5 Ways the WWE could save Ryback

Down but not necessarily out

Change is the only constant and to dilute Darwin, the strongest are those who are the best at adapting. That means an organism has to be versatile and constantly search for ways to evolve.

Unfortunately, in the WWE the evolution part is primarily in the hands of the creative team who design a character’s gimmick. And that can be tricky because of the inevitable trial and error component. Greats like Stone Cold and The Rock are living proof of far off center the first shot can be.

And another guy with massive potential who wishes he could be a “before and after” case study is Ryback. The Big Guy is 100% Vince’s type, but is stuck between a rock and a hard place in the WWE. After trimming the fat this past week (which included some very questionable releases), the WWE might be on the verge of doing something they will rue in the years to come.

Which is why I, the milk of human compassion cascading from my pores, thought up a few ways the WWE could keep feeding Ryback more and in the process, could have another bunch of attractions handy:

  1. Stable

We don’t mean with these guys, of course

This would be the easiest but not necessarily the least bankable option. Ryback could be camouflaged in a group of mid-carders like Golden Truth, where he would do wonderfully as the muscle. And with the rumors growing of a brand split, stable wars with titles could become an attractive fixture; perhaps even a tournament where the winners get to challenge for the tag titles.

  1. Alpha heel on SmackDown

Tailor made monster heel, right from the gear to the veins

The biggest learning from Ryback’s addressing of his departure from RAW was that he is deeply discontent with his current booking and doesn’t feel he’s getting the attention he deserves.

Ryback is in his element as a heel and if we see the WWE divided soon, he could become SmackDown’s resident monster in the cave.

  1. Gimmicks

Just a freakishly big softy

Ryback’s permanent look of almost becoming the Hulk could actually play in his favour. Other expressions seem incongruous on his face but a Jekyll and Hyde gimmick would assimilate it well.

He could come out as a polite, congenial, sensitive, limerick-reciting (poetry can be superfluous) sweetheart before snapping when it crosses a line. Imagine the possibilities of that in a tag team!

    1. Managers

    Why not a hot, sassy female manager?

    With everybody scrambling from pillar to post about new talent, the question of what kind of talent is all but forgotten. WWE should start paying attention to representatives, who are sadly, a dying breed in the capital of wrestling.

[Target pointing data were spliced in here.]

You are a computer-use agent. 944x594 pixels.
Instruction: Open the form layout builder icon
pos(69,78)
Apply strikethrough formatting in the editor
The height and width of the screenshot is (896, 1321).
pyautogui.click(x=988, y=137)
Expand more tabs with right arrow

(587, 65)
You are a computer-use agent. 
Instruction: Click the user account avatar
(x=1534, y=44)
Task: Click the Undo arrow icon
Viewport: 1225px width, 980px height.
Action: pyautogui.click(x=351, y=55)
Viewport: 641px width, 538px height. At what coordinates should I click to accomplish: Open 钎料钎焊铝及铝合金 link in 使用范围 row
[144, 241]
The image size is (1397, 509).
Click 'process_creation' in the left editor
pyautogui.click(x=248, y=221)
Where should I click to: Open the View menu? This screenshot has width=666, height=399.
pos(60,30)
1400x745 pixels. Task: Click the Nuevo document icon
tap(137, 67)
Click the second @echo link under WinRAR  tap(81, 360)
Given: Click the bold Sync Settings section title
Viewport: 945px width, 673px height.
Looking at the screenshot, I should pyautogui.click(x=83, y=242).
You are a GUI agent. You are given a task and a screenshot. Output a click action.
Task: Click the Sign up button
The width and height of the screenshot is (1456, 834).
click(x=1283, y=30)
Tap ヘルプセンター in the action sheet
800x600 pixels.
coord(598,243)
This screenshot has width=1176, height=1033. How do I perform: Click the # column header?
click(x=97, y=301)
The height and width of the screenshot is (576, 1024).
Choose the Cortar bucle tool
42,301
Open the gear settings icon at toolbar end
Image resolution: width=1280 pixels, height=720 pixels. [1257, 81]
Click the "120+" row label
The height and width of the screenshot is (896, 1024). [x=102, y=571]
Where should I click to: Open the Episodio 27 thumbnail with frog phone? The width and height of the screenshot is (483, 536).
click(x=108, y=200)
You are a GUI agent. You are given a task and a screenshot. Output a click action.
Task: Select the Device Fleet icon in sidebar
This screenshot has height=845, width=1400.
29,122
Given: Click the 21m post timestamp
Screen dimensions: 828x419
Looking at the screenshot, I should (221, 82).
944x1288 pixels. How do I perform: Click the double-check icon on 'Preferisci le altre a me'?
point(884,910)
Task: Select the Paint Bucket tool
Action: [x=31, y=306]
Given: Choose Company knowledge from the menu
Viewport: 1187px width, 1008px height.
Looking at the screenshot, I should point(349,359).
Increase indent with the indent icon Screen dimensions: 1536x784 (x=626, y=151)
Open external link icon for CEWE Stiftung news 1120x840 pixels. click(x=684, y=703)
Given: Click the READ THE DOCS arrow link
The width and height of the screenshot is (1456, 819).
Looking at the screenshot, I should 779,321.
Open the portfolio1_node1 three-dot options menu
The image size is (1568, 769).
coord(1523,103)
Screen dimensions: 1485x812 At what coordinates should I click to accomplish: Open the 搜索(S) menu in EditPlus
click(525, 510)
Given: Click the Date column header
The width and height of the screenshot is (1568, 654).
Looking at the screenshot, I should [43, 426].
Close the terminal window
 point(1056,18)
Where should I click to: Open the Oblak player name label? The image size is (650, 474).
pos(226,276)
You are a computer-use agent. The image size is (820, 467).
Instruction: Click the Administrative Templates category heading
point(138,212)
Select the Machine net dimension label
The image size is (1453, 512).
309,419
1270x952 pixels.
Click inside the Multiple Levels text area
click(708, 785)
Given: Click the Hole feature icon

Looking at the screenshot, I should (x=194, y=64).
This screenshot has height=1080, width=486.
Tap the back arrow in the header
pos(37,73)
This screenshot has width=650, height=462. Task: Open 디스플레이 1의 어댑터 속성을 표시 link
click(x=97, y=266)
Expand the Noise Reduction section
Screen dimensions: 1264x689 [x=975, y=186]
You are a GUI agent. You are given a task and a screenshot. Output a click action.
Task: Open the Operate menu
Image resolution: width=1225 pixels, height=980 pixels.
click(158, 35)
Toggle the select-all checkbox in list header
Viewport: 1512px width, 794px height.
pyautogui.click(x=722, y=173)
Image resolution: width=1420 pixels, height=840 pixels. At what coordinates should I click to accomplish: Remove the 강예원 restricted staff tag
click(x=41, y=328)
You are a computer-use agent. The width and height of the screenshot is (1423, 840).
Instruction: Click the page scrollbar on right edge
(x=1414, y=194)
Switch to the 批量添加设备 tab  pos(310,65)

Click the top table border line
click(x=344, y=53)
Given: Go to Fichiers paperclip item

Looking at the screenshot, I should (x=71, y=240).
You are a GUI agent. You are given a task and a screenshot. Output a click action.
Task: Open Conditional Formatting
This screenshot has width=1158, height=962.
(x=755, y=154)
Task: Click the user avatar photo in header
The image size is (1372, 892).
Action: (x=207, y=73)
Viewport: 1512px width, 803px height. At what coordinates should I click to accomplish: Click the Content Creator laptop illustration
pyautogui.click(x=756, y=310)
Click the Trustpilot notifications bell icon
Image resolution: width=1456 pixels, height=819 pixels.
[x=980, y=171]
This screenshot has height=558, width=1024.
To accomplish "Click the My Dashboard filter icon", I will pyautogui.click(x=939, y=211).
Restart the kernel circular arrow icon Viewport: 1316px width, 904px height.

    Individuals like Paul Heyman and Bobby Heenan are anomalies, but that doesn’t mean skilled people aren’t available. It is almost a certainty that there are struggling stand-ups who are wrestling fans.

    1. Super Heavyweight

    Can’t teach that

    Most fans believe the brand split is more a question of ‘when’ rather than ‘if’. That engenders another question – will they dismember the WWE World Heavyweight Championship? A disastrous move it would be, because the sovereignty of the crown is tainted.

    What they should do is introduce a division for the monsters of the WWE; 300+ pounders who do nothing but smash. That's the core of wrestling and it would give guys like Luke Harper and Erick Rowan, amongst others, a stable angle. It could be called the Titanweight Championship or Colossus Championship or such, if Super Heavyweight sounds like it undercuts the World Heavyweight Championship.